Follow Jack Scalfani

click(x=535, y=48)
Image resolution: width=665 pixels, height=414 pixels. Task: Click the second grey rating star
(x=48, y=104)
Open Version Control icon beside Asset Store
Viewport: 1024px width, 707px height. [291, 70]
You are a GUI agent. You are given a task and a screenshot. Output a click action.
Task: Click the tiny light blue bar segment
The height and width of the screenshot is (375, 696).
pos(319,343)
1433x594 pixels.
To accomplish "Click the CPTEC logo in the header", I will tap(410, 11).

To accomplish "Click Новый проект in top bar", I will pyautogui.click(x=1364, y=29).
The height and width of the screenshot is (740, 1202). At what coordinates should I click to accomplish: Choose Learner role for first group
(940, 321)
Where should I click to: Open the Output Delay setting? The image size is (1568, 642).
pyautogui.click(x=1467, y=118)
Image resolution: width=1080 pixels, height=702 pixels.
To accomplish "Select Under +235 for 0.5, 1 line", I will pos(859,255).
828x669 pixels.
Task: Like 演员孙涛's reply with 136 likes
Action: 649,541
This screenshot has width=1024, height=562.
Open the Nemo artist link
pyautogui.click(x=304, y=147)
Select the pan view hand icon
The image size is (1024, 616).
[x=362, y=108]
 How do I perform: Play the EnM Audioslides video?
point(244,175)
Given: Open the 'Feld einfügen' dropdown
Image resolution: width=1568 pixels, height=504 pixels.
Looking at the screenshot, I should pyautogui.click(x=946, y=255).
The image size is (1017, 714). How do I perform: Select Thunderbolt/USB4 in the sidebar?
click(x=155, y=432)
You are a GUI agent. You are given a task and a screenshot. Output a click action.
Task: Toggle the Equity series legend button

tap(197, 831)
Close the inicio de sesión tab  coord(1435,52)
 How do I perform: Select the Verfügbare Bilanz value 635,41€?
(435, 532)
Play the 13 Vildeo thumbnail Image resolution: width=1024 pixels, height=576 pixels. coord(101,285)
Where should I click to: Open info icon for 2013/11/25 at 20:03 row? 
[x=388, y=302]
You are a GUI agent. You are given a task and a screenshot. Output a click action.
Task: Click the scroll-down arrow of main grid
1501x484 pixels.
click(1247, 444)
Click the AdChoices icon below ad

★ ★ ★ ★ ★

• _EXERCISE INSTRUCTIONS_:
Start to finish, copy the records above with no differences.

• _ANSWER BOX_:
Follow Jack Scalfani

click(x=535, y=48)
Image resolution: width=665 pixels, height=414 pixels. Task: Click the second grey rating star
(x=48, y=104)
Open Version Control icon beside Asset Store
Viewport: 1024px width, 707px height. [291, 70]
You are a GUI agent. You are given a task and a screenshot. Output a click action.
Task: Click the tiny light blue bar segment
The height and width of the screenshot is (375, 696).
pos(319,343)
1433x594 pixels.
To accomplish "Click the CPTEC logo in the header", I will tap(410, 11).

To accomplish "Click Новый проект in top bar", I will pyautogui.click(x=1364, y=29).
The height and width of the screenshot is (740, 1202). At what coordinates should I click to accomplish: Choose Learner role for first group
(940, 321)
Where should I click to: Open the Output Delay setting? The image size is (1568, 642).
pyautogui.click(x=1467, y=118)
Image resolution: width=1080 pixels, height=702 pixels.
To accomplish "Select Under +235 for 0.5, 1 line", I will pos(859,255).
828x669 pixels.
Task: Like 演员孙涛's reply with 136 likes
Action: 649,541
This screenshot has width=1024, height=562.
Open the Nemo artist link
pyautogui.click(x=304, y=147)
Select the pan view hand icon
The image size is (1024, 616).
[x=362, y=108]
 How do I perform: Play the EnM Audioslides video?
point(244,175)
Given: Open the 'Feld einfügen' dropdown
Image resolution: width=1568 pixels, height=504 pixels.
Looking at the screenshot, I should pyautogui.click(x=946, y=255).
The image size is (1017, 714). How do I perform: Select Thunderbolt/USB4 in the sidebar?
click(x=155, y=432)
You are a GUI agent. You are given a task and a screenshot. Output a click action.
Task: Toggle the Equity series legend button

tap(197, 831)
Close the inicio de sesión tab  coord(1435,52)
 How do I perform: Select the Verfügbare Bilanz value 635,41€?
(435, 532)
Play the 13 Vildeo thumbnail Image resolution: width=1024 pixels, height=576 pixels. coord(101,285)
Where should I click to: Open info icon for 2013/11/25 at 20:03 row? 
[x=388, y=302]
You are a GUI agent. You are given a task and a screenshot. Output a click action.
Task: Click the scroll-down arrow of main grid
1501x484 pixels.
click(1247, 444)
Click the AdChoices icon below ad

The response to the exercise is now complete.